Decluttering is a process. Unless you have a team of people who swoop in, take over, and do it all, once and for all, decluttering can not be done in one big now or never moment. Decluttering is a one drawer at a time process. One closet at a time. Even one shelf at a time. And as a process, it is possible to integrate it into my daily life–to organize what is scattered and to choose what still gives joy and what just feels like stuff, and to clear space as I clean.

Stay tuned, for I have a feeling there will be more Dilemmas in Downsizing to share.

An Invitation

What are you learning in this process? I would love to know.

Cleaning as Life Review

June 7, 2022

Folder by folder. Page by page.

What was once overflowing is now orderly and neat.

I even have empty drawers and shelves in the garret.

Such a good feeling.

Cleaning and home tending is one of my spiritual practices, and clearing the space is often the first step (or is it the last step?) when I move into the next stage of a project or prepare to start something new. That was true this time, for I have been in the process of discernment about ongoing work on my memoir. But this time the process of cleaning and sorting and discarding and letting go has also been a process of life review.
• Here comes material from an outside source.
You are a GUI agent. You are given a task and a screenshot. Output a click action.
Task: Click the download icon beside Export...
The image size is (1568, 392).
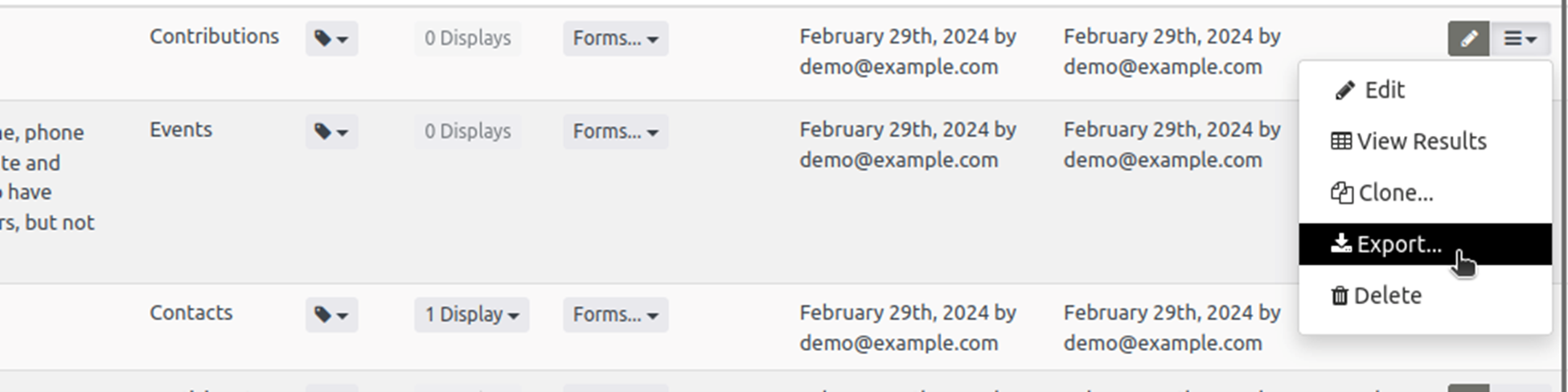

Each folder contained plans for a class I taught, a retreat I led, a talk I presented or a collection of ideas for an article to write or one already written.

One folder bulged with all the plans and materials for spirituality groups I led years ago at a center for those touched by cancer. I felt myself doing a bit of time-traveling, remembering the openness and vulnerability in those groups. I called one of those sessions “When Cancer Rearranges Your Furniture,” and brought in pieces of dollhouse furniture, which led to deep sharing about all the ways the participants experienced change in their everyday lives. In another session, I used Christina Baldwin’s book The Seven Whispers, Listening to the Voice of Spirit (2002) to discuss the topic “ask for what you need, offer what you can.” Such a privilege it was to sit with people willing to explore their spirituality during difficult times. Later I was diagnosed with cancer myself and needed to probe my own spiritual grounding for strength and comfort.

Over the years I have considered writing a compilation of those ideas and exercises, and maybe now is the time. I keep that folder.

I also keep folders of materials about this stage of life, including the folder labeled “Growing Older with Grace, Spiritual Practices for the Second Half of Life,” a retreat I co-led in 2015; one of the first programs I did for my church. That event opened the door to ongoing ministry to older adults, a focus for me in recent years. As I toss duplicate copies and handwritten notes and scraps of paper, I remember individual interactions and responses to topics like “gratitude,” and “letting go,” and “entering the new year.”

The process continued, and I filled the recycling bin with what no longer feels relevant or no longer holds my interest or quite simply, feels done. Been there, done that.

I simplified physical space, a task many of us at this stage of our lives feel compelled to do, but I honored myself. “Nancy, you have done good work.” As I opened each folder I retraced paths of what have been important to me and ways I have used my gifts. I delighted in my own creativity and my teaching and organizational skills

And that is a good thing.

I am not done teaching or leading groups, but this clearing the space process, which is ongoing, opens me to what is possible and life-enhancing in my life. Where do I need and want to spend my energy at this stage of my life? And that is the key question for me.

The garret feels fresh and clean. And open.

An Invitation

How is the process of downsizing or simplifying the contents of your home, also a process of life review for you? I would love to know.